▶ _TASK_
Report every line in the records below that holds the word "Download".

▶ _Stored data_
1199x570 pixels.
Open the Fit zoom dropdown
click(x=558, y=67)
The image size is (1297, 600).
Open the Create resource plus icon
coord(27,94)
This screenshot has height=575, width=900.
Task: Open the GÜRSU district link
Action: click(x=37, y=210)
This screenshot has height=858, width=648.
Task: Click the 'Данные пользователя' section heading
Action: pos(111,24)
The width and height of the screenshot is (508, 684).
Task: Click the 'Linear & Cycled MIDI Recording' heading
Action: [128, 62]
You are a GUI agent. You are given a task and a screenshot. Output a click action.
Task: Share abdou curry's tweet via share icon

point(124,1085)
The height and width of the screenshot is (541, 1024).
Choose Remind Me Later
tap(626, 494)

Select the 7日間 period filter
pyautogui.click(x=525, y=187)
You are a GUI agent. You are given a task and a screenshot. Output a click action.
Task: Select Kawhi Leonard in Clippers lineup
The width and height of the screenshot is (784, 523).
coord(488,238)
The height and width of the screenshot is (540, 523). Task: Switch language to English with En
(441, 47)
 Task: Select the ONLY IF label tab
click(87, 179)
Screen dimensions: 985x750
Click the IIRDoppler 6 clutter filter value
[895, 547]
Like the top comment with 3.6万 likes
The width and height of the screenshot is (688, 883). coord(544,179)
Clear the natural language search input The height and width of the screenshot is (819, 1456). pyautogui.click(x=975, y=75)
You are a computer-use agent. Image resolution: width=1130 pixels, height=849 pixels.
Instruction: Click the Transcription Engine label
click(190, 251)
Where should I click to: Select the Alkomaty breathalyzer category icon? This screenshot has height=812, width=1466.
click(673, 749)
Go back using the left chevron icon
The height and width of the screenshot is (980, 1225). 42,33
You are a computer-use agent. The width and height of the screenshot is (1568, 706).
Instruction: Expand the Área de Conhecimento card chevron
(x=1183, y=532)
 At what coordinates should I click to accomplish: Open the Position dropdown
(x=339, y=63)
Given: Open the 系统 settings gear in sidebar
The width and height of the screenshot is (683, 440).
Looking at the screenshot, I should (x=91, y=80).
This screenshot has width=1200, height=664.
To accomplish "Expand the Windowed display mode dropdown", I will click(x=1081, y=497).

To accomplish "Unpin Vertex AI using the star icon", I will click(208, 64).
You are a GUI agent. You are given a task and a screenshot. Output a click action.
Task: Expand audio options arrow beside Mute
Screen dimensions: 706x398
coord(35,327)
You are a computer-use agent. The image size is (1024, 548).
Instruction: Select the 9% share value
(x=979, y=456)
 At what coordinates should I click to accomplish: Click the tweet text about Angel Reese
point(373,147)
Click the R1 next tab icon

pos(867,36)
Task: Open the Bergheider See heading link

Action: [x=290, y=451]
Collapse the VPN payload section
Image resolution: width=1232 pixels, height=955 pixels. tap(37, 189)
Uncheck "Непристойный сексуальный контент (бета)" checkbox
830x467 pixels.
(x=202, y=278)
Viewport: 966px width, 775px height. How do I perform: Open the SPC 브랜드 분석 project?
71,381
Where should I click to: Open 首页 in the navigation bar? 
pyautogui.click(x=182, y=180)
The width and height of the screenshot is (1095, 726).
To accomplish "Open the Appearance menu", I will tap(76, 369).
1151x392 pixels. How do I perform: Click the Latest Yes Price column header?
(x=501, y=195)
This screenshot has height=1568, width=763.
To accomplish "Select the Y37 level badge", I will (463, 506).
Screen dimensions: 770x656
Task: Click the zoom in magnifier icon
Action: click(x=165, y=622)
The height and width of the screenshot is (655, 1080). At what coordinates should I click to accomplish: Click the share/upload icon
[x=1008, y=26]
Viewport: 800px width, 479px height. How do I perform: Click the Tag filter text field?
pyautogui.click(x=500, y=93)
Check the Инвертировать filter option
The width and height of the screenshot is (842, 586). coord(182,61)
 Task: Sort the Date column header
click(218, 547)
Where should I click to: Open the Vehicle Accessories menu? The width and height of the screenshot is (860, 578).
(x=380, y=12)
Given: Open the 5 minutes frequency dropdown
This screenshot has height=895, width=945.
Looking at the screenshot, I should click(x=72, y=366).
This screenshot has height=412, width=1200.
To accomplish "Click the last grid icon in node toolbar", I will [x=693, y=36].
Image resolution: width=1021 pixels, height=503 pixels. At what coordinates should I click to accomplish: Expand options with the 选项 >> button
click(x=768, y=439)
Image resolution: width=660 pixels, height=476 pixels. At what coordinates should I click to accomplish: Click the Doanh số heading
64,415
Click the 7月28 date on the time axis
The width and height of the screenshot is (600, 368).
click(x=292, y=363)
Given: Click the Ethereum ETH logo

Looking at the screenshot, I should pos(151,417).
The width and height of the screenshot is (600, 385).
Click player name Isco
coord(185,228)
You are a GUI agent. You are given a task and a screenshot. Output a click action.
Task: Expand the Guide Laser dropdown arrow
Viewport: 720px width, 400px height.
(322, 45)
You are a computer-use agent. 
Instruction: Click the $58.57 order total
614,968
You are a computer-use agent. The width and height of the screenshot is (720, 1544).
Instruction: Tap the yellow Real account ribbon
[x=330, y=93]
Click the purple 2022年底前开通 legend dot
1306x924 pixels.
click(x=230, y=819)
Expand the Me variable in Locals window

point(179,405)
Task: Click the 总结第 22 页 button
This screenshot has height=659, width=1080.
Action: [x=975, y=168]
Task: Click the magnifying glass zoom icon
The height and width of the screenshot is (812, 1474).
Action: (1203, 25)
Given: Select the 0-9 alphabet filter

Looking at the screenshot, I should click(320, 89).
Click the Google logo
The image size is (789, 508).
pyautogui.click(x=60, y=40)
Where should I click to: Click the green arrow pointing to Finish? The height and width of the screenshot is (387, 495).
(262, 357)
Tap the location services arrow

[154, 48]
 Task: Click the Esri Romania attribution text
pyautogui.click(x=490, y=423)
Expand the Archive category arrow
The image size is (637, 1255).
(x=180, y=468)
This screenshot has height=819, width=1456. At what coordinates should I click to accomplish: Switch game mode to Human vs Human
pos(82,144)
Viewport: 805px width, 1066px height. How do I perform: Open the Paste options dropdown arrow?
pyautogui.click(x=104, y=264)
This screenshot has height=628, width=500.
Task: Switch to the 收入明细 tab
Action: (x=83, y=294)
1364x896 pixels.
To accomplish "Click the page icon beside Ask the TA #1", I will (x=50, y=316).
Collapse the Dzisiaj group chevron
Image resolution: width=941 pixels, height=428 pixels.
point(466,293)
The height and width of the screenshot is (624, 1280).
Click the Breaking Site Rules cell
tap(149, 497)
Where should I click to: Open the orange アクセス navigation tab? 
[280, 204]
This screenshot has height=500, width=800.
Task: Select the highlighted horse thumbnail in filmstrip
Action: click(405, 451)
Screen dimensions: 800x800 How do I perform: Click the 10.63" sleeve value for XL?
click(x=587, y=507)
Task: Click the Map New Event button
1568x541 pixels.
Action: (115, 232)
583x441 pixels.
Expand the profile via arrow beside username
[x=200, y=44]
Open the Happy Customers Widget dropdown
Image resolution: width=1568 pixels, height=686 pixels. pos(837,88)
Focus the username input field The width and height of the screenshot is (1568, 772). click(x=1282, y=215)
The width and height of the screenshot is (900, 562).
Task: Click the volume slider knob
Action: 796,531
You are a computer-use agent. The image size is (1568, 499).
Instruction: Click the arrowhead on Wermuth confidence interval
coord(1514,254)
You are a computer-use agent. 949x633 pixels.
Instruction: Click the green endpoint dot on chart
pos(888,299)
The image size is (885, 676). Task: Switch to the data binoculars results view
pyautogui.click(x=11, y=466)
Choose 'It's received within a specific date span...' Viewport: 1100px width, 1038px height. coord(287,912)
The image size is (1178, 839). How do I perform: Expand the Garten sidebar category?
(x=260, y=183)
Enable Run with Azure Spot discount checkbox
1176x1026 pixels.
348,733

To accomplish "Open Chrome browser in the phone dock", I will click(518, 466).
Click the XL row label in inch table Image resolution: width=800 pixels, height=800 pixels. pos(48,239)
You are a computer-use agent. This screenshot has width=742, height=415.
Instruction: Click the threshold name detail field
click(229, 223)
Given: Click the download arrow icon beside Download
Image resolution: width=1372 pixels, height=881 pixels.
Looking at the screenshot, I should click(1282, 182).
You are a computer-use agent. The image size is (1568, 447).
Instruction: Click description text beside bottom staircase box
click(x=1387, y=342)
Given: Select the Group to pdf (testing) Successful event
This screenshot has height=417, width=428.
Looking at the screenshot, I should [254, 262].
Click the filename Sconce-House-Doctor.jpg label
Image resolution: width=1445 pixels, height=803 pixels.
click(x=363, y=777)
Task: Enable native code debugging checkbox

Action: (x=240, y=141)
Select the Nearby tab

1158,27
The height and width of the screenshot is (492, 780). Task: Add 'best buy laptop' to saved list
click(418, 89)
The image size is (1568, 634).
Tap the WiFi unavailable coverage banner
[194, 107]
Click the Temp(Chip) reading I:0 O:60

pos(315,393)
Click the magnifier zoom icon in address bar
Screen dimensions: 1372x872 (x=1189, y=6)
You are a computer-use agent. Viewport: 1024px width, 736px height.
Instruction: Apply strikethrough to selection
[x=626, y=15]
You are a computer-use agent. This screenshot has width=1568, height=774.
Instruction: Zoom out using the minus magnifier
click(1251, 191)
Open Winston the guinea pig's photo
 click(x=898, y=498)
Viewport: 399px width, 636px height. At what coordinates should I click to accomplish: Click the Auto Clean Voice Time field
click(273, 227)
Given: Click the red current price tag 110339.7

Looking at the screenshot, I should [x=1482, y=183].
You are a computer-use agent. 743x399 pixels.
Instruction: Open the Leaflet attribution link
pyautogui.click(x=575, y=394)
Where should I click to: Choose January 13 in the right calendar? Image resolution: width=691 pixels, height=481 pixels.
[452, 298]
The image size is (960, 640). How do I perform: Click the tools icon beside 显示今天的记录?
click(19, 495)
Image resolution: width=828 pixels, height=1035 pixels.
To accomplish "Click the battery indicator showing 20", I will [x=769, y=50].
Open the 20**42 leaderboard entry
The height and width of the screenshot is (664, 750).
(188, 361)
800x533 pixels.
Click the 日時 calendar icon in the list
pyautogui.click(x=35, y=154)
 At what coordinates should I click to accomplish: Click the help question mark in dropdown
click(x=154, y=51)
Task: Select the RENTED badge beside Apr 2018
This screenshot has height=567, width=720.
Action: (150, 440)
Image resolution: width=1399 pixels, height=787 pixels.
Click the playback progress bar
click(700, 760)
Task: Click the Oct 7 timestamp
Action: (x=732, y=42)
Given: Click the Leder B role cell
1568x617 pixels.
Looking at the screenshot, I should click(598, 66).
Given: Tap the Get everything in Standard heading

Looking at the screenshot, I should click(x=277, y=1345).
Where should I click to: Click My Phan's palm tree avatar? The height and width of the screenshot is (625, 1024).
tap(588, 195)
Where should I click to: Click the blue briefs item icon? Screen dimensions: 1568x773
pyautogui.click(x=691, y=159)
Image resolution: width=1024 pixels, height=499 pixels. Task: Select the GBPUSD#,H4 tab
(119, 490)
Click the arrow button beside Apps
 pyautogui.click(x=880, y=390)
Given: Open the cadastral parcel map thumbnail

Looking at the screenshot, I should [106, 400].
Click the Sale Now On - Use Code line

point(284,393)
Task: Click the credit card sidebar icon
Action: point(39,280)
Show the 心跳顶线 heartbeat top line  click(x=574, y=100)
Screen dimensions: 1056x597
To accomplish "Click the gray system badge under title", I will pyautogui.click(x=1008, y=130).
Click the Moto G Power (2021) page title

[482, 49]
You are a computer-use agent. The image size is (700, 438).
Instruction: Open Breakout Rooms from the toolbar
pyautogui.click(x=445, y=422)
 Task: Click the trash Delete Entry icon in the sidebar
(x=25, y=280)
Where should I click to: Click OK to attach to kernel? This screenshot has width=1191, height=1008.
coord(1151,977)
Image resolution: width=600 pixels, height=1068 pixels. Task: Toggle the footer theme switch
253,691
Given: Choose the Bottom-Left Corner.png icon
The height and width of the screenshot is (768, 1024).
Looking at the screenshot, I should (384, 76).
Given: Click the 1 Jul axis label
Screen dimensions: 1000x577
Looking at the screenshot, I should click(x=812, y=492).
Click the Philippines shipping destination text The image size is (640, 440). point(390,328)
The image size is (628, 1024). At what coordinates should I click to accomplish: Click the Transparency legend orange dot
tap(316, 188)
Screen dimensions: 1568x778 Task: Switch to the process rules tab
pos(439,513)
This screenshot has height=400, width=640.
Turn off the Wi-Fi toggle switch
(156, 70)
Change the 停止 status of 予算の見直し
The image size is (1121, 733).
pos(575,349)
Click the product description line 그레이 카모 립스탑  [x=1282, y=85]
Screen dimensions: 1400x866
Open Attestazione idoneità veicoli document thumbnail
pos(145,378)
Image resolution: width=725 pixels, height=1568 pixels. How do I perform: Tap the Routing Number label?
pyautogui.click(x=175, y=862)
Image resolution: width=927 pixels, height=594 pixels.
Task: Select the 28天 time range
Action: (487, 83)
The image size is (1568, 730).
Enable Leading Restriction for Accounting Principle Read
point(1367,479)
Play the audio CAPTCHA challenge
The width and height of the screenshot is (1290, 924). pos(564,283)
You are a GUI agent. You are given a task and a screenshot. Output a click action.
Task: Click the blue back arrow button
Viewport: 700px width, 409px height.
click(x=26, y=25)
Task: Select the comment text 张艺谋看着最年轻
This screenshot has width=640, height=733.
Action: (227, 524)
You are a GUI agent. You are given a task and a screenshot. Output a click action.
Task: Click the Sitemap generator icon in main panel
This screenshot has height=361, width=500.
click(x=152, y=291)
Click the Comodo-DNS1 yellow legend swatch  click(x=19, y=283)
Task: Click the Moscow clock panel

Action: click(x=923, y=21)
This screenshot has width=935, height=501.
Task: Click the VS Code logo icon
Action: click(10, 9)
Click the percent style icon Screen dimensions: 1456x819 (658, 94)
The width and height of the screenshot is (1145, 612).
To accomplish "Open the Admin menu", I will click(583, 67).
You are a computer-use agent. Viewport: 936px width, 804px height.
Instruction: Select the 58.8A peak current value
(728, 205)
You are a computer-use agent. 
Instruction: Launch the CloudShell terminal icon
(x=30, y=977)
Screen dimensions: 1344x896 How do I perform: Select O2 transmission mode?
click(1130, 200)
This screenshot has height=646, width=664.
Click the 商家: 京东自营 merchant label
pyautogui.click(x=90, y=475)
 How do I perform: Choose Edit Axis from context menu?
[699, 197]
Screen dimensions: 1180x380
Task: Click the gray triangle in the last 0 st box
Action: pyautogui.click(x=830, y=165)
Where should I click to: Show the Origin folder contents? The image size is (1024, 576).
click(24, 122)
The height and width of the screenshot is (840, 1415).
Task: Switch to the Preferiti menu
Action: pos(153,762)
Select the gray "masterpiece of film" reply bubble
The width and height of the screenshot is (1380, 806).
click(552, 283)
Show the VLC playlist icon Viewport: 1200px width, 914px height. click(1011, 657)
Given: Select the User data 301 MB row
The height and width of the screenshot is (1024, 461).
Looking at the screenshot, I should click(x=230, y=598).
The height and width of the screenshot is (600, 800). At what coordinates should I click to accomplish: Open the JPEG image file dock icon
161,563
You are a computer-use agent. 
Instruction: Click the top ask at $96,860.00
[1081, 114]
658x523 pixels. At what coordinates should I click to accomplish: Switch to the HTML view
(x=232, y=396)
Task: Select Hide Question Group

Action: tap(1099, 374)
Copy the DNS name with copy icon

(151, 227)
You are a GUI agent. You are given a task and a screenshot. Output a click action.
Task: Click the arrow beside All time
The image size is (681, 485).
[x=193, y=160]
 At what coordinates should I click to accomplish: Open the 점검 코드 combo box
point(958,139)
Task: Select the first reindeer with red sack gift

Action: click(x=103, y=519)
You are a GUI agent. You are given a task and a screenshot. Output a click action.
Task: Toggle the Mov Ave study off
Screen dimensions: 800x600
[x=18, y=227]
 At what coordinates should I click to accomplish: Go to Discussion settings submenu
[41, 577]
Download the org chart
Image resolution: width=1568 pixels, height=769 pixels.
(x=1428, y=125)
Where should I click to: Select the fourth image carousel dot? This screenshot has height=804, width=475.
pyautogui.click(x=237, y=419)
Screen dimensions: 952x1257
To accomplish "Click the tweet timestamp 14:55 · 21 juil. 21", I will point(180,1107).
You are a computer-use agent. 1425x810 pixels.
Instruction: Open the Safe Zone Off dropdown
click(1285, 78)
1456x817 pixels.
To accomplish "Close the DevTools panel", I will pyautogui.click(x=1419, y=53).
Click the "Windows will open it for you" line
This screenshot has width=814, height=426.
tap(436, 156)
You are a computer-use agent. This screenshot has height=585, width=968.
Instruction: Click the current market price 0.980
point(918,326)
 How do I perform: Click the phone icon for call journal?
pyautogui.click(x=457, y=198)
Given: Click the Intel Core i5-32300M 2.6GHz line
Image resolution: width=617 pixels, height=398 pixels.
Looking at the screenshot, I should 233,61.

▶ _SOLUTION TO THIS TASK_
Given: Click the download arrow icon beside Download
Download the org chart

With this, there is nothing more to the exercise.